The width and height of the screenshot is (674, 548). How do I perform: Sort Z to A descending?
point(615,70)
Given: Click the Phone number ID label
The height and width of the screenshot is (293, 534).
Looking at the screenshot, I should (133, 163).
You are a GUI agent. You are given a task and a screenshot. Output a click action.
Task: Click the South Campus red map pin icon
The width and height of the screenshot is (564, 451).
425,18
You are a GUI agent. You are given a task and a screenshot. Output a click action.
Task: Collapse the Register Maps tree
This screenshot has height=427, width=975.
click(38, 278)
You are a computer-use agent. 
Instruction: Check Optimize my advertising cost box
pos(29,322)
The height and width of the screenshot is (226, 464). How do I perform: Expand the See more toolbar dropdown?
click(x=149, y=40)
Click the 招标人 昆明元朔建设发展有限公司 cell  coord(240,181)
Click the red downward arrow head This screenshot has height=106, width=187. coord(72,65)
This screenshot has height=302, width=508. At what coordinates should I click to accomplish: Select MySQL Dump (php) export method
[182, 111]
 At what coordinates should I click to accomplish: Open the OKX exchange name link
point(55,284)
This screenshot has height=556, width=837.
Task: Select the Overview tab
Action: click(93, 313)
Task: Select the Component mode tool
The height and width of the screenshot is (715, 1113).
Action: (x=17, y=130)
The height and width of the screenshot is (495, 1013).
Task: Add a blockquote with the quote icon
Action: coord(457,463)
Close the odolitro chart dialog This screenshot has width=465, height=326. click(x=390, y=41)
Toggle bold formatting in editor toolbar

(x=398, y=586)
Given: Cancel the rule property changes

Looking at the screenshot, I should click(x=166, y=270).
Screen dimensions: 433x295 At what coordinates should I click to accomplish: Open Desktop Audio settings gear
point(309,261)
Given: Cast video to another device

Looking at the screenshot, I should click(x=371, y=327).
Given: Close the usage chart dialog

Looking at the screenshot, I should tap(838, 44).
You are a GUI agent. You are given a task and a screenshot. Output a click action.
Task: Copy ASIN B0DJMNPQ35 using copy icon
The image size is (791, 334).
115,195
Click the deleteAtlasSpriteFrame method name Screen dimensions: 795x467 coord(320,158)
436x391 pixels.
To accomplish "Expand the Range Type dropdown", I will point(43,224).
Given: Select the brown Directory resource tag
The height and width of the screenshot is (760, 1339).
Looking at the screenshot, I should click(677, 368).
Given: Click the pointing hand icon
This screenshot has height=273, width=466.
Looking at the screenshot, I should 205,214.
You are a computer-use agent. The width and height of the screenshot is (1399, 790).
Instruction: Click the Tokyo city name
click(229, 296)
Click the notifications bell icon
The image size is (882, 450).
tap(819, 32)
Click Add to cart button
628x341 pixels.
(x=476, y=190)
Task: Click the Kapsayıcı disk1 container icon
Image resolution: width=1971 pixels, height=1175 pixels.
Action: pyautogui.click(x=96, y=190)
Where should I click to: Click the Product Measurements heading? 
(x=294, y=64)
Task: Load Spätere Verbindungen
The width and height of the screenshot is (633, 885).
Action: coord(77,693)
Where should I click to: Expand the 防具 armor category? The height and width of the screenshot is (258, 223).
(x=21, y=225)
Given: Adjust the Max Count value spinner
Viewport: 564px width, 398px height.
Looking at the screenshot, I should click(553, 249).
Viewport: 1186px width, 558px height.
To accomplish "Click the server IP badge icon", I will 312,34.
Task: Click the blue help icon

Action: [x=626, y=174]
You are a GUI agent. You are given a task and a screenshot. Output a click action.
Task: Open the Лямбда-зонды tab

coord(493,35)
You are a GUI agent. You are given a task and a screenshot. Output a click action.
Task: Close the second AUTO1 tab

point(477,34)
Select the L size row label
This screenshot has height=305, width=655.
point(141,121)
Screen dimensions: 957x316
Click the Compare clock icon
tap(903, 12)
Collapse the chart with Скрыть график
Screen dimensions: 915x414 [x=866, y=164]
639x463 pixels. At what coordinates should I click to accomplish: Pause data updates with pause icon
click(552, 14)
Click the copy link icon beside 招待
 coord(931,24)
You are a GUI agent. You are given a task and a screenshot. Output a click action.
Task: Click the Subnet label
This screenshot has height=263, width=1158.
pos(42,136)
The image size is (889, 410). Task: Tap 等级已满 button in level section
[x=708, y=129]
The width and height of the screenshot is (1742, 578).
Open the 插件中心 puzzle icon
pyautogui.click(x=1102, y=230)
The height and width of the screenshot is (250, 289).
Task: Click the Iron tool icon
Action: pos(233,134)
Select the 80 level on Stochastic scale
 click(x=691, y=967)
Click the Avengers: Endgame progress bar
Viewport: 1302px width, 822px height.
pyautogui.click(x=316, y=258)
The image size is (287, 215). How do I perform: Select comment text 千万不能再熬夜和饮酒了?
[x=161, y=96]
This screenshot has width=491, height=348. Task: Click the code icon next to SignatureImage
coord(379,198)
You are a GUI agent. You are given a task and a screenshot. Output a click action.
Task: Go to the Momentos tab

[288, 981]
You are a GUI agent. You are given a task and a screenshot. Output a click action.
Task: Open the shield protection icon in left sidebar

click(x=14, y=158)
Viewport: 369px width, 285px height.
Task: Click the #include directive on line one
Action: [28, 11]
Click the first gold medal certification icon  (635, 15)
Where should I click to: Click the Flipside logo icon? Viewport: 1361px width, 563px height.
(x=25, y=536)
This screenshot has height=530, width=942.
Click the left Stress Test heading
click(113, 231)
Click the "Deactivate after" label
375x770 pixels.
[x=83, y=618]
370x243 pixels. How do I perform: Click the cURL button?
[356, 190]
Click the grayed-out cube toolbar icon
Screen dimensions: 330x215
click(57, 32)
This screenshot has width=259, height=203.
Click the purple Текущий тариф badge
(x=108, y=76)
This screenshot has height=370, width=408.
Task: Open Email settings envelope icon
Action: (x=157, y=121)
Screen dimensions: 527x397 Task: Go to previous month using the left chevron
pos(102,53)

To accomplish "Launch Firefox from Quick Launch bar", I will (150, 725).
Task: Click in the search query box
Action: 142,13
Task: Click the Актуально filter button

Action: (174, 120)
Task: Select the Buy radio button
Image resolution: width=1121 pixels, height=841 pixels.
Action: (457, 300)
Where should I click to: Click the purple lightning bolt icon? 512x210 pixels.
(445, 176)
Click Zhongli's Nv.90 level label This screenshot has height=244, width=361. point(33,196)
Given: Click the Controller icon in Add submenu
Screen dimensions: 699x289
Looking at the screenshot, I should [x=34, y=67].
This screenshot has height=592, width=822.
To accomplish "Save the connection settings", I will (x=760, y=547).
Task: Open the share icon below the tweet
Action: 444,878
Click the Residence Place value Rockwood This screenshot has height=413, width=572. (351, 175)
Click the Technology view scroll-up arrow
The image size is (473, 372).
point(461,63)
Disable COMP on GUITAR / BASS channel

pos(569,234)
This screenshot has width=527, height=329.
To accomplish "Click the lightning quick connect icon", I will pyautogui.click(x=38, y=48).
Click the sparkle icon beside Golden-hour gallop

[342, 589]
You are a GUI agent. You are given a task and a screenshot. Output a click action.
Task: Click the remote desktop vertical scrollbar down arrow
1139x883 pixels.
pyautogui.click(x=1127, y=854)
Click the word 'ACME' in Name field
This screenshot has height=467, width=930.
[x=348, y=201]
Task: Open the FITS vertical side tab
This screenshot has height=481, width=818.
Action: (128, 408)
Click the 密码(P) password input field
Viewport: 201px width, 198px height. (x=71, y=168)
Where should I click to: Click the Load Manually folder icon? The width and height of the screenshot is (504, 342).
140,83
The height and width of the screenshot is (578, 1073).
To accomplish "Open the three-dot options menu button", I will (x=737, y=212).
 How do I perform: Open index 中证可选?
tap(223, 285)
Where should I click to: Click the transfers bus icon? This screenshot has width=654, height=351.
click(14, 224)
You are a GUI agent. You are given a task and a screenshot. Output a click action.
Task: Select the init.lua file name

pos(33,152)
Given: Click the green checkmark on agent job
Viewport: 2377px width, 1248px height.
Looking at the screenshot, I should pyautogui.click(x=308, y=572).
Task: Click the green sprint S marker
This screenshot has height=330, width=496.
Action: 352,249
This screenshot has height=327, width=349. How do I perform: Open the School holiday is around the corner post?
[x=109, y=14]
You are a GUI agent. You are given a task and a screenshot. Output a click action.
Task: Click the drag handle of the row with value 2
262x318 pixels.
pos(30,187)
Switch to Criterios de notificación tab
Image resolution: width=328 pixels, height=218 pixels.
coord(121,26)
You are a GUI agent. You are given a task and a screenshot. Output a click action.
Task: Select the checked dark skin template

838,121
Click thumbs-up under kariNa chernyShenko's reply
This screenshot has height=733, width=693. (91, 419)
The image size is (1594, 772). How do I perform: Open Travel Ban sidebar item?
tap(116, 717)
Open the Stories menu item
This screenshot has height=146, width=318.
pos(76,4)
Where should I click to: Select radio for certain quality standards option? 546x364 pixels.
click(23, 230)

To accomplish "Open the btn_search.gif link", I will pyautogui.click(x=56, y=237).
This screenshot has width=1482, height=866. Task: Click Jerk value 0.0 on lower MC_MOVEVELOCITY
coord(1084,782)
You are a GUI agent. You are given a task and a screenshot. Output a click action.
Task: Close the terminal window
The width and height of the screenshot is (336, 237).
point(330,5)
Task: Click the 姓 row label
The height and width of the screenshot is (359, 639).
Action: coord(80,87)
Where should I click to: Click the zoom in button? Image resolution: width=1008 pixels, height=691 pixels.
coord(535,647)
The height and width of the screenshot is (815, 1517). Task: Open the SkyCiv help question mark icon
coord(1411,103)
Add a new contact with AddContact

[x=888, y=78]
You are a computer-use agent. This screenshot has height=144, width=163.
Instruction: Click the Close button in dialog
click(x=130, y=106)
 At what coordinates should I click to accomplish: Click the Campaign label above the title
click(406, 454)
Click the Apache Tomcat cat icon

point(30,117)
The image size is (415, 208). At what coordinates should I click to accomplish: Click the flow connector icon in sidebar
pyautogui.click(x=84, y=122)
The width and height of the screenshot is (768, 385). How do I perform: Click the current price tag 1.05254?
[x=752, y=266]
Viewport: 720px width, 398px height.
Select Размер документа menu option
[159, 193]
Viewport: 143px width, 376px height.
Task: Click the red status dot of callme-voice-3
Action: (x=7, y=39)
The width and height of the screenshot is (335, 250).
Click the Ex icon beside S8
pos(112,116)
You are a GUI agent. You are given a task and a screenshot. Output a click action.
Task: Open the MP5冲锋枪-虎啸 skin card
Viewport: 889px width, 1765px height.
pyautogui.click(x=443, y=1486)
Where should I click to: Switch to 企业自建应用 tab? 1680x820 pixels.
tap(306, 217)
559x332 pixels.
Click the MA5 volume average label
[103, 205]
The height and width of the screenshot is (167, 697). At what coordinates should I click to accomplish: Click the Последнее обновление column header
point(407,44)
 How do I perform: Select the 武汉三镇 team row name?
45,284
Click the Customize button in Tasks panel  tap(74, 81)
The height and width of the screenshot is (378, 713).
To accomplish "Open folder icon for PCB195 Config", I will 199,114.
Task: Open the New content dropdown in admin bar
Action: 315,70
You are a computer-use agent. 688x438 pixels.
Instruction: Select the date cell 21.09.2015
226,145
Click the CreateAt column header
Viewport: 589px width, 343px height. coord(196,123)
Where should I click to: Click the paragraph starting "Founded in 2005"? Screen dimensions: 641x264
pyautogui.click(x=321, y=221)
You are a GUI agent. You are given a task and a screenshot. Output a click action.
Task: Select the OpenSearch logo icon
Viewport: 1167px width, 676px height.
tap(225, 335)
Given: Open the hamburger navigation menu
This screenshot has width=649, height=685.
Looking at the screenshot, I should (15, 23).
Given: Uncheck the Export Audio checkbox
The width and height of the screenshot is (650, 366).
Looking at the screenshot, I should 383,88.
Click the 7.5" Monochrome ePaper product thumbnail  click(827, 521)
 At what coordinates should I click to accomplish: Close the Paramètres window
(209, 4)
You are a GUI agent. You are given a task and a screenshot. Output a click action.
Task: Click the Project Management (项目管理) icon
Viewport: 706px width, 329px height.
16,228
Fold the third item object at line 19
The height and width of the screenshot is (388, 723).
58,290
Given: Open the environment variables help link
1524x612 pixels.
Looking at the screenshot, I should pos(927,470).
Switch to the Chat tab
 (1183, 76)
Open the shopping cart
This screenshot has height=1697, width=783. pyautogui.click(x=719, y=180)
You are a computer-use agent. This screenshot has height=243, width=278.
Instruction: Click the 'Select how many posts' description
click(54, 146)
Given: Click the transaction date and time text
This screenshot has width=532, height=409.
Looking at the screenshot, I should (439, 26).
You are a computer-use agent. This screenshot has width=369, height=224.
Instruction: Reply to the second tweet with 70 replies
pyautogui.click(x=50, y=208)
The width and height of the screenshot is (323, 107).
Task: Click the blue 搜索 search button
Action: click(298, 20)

* _Brief_: Reproduce the lines of the material from the one containing "above the title" through the one containing "pos(112,116)", inclusive.

* _Solution to the exercise_:
 At what coordinates should I click to accomplish: Click the Campaign label above the title
click(406, 454)
Click the Apache Tomcat cat icon

point(30,117)
The image size is (415, 208). At what coordinates should I click to accomplish: Click the flow connector icon in sidebar
pyautogui.click(x=84, y=122)
The width and height of the screenshot is (768, 385). How do I perform: Click the current price tag 1.05254?
[x=752, y=266]
Viewport: 720px width, 398px height.
Select Размер документа menu option
[159, 193]
Viewport: 143px width, 376px height.
Task: Click the red status dot of callme-voice-3
Action: (x=7, y=39)
The width and height of the screenshot is (335, 250).
Click the Ex icon beside S8
pos(112,116)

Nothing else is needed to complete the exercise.